I like the black bird.


----------



## Aaron2012 (Mar 26, 2014)

brandonw said:


> The new double down whopper plopper is on sale right now at Bass Pro for $9 which is actually pretty good considering I got my whopper plopper last year for $13


The double down plopper is a bass pro knock off of the whopper plopper. The paint jobs are the same so I bet bps paid river2sea some money to use the plopper name and paint schemes. 

Nice plopper bass btw.


----------



## brandonw (Jun 24, 2015)

Aaron2012 said:


> The double down plopper is a bass pro knock off of the whopper plopper. The paint jobs are the same so I bet bps paid river2sea some money to use the plopper name and paint schemes.
> 
> Nice plopper bass btw.


Ahh that's why I didn't see the River2Sea name. Good catch.


----------



## BuzzBait Brad (Oct 17, 2014)

"Plopped a WHOPPER"

Yes. Yes you did. Nice fish.


----------



## FishermanMike (Nov 28, 2012)

I just bought one, haven't used it yet. Will be soon though! Nice one.


----------



## fishin.accomplished (Apr 4, 2011)

To be honest, in my opinion its too early in the season for the plop, but recent events are changing my views....
I was breaking in a pro qualifier baitcaster I picked up for $50 at the BPS spring sale.

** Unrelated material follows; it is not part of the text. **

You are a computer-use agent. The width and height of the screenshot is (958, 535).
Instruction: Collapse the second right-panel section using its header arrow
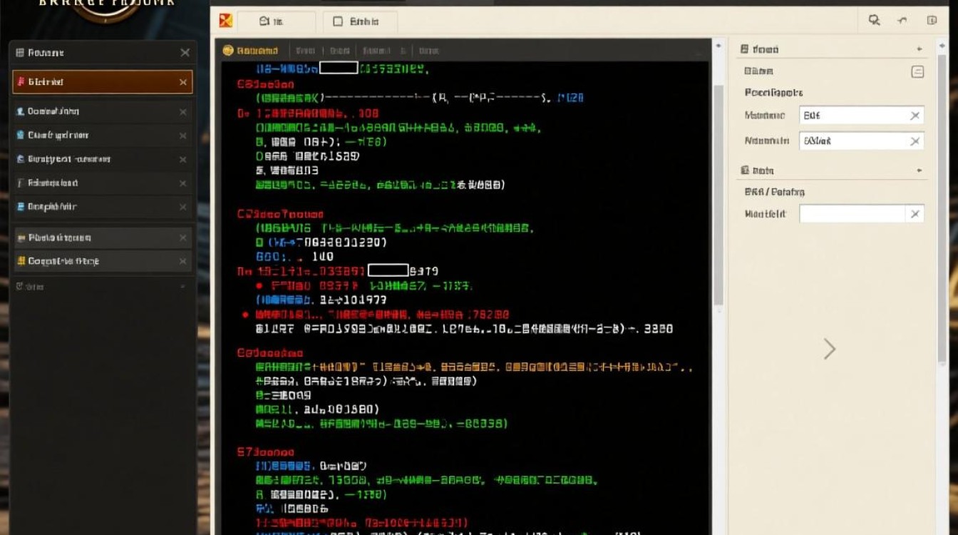tap(920, 170)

Teamed it up with a Fenwick elite tech smallmouth 6'9" MHF and 20lb suffix 832.
It's solely for the plopper....and I couldn't wait anymore


----------



## brandonw (Jun 24, 2015)

fishin.accomplished said:


> To be honest, in my opinion its too early in the season for the plop, but recent events are changing my views....
> I was breaking in a pro qualifier baitcaster I picked up for $50 at the BPS spring sale. Teamed it up with a Fenwick elite tech smallmouth 6'9" MHF and 20lb suffix 832.
> It's solely for the plopper....and I couldn't wait anymore


The other half and I went out to a pond looking for bait yesterday and after we managed a small bucket we both tied on whopper ploppers. She got one and I got two LMB. Nothing great on size but it's definitely not too early!


----------



## db1534 (Mar 18, 2010)

Miamisburg dam?


----------